Material provided section start

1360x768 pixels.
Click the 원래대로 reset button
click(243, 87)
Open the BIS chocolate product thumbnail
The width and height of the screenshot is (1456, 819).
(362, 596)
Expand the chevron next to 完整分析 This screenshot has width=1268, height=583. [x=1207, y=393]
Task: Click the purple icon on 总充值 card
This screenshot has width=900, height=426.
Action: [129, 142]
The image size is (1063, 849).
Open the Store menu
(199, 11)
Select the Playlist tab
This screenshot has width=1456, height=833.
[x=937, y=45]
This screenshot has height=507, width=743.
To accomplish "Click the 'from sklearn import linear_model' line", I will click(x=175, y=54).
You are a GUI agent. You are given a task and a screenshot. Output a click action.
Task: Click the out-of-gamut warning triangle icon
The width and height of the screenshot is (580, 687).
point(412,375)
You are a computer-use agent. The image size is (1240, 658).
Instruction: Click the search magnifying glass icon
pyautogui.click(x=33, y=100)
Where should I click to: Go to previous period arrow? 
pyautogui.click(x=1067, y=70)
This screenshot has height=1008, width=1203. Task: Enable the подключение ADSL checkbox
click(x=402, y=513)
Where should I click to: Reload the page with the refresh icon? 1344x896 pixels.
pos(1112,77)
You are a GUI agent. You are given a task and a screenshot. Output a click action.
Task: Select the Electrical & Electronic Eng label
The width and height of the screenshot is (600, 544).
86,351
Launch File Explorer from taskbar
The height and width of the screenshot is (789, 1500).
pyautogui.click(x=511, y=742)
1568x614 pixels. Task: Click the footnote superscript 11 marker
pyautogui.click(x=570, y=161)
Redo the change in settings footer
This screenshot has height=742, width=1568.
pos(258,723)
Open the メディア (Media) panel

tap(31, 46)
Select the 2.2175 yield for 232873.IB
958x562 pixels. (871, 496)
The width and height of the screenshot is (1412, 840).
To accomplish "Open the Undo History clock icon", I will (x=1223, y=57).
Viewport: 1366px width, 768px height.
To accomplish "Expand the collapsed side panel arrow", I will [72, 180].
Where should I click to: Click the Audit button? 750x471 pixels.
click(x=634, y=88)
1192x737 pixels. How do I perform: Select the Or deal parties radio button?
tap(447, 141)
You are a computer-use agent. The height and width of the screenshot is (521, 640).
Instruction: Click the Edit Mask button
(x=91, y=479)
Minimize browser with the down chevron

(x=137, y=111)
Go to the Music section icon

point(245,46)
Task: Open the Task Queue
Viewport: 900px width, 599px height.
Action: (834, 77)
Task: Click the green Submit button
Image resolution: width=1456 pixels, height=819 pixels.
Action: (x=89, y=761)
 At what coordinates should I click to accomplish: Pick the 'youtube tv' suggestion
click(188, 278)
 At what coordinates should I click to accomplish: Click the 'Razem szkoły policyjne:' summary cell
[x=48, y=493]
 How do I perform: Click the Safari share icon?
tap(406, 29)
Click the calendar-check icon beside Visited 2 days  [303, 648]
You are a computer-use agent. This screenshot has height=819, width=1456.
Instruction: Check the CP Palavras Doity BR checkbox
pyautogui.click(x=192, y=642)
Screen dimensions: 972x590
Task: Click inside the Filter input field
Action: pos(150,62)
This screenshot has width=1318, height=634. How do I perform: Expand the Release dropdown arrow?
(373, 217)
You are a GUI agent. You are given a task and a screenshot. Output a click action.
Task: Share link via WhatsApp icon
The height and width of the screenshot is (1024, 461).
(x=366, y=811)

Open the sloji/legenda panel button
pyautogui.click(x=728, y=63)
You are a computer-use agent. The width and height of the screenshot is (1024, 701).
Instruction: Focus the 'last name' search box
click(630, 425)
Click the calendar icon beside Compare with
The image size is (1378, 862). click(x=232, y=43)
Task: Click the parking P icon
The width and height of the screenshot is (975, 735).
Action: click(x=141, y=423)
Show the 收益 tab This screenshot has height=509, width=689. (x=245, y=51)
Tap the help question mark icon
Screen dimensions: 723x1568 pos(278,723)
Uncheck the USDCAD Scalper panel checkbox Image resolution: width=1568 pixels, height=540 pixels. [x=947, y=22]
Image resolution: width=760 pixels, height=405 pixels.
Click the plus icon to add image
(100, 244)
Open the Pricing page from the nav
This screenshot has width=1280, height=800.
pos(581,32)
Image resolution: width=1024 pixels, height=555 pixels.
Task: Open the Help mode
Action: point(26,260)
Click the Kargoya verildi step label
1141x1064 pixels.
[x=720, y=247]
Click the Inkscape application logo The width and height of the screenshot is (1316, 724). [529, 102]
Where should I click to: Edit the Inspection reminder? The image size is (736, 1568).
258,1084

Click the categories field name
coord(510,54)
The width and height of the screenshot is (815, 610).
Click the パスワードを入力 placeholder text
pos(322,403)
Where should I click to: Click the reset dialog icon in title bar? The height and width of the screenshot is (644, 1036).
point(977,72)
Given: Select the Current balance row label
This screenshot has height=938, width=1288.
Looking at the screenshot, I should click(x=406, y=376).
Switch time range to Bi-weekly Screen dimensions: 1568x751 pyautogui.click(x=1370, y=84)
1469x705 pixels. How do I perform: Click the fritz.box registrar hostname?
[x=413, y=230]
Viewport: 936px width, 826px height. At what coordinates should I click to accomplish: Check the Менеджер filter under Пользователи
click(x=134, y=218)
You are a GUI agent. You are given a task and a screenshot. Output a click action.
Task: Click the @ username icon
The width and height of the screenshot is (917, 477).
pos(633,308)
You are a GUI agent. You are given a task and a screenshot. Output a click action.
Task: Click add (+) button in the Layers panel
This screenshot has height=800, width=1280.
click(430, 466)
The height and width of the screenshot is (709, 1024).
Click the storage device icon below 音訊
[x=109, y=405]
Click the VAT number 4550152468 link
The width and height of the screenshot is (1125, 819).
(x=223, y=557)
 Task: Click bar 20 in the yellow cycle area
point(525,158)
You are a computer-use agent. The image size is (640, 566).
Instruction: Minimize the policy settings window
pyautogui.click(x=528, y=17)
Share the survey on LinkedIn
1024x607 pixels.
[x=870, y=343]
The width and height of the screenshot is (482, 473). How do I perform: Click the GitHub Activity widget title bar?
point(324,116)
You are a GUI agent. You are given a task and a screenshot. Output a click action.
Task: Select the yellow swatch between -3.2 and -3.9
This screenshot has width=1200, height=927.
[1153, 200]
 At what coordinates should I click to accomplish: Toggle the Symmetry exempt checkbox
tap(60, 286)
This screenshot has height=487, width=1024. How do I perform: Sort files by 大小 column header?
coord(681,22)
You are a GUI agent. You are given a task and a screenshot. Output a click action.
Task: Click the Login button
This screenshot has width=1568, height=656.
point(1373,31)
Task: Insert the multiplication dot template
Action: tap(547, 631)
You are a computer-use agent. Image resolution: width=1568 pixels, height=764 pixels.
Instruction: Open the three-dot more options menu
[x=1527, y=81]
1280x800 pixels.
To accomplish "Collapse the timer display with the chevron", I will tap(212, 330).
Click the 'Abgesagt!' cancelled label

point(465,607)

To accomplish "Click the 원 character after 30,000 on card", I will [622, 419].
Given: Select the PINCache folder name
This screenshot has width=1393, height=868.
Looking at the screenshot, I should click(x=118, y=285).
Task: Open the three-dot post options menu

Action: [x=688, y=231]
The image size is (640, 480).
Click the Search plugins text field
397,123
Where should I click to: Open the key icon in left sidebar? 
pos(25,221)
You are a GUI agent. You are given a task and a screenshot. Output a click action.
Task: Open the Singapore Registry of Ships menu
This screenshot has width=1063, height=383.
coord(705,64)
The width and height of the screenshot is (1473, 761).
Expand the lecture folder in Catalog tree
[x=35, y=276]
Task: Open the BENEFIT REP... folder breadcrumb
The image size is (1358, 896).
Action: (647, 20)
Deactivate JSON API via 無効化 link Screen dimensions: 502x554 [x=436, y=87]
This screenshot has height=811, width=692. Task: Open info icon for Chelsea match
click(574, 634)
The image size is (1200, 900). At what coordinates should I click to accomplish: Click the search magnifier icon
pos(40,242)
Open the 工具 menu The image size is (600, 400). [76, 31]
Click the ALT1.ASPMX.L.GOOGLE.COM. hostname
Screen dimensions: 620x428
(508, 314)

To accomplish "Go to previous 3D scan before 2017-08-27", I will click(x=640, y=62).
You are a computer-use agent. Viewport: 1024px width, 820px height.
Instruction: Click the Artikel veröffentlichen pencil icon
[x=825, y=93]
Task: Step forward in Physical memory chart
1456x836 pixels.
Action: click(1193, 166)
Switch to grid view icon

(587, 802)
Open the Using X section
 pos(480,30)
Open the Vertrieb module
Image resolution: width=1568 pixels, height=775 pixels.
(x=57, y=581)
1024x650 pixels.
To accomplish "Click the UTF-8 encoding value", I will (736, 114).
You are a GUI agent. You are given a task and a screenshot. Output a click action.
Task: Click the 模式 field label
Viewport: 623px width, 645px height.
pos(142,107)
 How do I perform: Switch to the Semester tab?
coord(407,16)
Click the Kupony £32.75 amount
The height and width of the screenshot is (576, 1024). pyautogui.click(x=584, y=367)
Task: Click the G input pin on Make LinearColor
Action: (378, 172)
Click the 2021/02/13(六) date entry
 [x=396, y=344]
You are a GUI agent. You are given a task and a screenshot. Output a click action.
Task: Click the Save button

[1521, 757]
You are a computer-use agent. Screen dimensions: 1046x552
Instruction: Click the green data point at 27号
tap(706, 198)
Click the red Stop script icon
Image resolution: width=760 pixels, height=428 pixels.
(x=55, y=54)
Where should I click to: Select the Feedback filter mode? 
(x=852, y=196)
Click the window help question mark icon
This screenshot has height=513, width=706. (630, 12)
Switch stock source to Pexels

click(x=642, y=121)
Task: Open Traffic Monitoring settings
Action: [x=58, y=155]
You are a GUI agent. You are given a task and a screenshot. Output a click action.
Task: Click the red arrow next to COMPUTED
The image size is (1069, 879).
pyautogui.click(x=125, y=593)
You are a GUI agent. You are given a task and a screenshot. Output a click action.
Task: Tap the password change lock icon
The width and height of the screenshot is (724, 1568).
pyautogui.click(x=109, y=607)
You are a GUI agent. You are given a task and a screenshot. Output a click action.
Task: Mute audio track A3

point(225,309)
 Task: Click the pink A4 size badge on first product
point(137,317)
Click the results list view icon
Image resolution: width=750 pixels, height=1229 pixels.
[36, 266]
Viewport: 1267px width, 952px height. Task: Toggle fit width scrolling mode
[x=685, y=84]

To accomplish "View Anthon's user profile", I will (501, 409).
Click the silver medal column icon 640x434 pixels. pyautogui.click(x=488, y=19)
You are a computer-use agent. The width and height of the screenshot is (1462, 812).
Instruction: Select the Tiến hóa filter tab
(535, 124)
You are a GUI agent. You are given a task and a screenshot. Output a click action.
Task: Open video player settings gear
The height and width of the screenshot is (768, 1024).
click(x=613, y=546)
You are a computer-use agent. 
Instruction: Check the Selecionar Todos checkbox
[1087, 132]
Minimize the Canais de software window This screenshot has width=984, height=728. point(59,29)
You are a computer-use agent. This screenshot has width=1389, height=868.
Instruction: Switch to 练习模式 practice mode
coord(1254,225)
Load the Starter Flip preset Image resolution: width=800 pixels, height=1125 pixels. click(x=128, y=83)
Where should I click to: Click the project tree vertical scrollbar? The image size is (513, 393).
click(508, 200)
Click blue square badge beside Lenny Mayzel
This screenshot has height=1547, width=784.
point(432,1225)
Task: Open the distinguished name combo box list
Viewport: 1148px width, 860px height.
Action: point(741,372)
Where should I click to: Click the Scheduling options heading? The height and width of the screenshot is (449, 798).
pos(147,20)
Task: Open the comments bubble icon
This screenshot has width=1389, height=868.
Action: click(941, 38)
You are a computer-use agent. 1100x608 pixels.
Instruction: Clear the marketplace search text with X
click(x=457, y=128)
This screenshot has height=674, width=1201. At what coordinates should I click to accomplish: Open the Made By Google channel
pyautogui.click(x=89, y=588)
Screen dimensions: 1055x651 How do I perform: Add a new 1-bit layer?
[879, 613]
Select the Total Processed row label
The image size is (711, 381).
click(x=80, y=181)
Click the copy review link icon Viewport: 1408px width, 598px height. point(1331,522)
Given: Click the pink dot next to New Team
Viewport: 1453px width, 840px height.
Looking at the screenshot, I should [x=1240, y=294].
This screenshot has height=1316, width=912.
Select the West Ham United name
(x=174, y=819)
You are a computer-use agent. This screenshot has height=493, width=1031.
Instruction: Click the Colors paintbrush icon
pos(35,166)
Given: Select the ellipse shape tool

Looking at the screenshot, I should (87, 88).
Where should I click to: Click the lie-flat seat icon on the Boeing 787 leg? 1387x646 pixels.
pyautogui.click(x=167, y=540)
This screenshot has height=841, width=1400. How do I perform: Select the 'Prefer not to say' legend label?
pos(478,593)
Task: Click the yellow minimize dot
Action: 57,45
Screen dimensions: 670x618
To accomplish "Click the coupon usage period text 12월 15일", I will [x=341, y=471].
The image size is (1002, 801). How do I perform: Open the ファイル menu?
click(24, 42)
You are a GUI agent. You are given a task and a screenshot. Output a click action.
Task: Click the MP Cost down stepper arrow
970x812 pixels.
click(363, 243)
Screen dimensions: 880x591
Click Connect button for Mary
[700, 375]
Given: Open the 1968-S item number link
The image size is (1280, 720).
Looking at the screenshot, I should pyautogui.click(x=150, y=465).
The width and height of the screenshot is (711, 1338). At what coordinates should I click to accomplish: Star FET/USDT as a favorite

Material provided section end

__What is expected__
Could you set down, exactly as written, the lines above between the one holding "This screenshot has height=487, width=1024." and the one holding "1280x800 pixels.", inclusive, and nothing more?

__Exercise output__
This screenshot has height=487, width=1024. How do I perform: Sort files by 大小 column header?
coord(681,22)
You are a GUI agent. You are given a task and a screenshot. Output a click action.
Task: Click the Login button
This screenshot has width=1568, height=656.
point(1373,31)
Task: Insert the multiplication dot template
Action: tap(547, 631)
You are a computer-use agent. Image resolution: width=1568 pixels, height=764 pixels.
Instruction: Open the three-dot more options menu
[x=1527, y=81]
1280x800 pixels.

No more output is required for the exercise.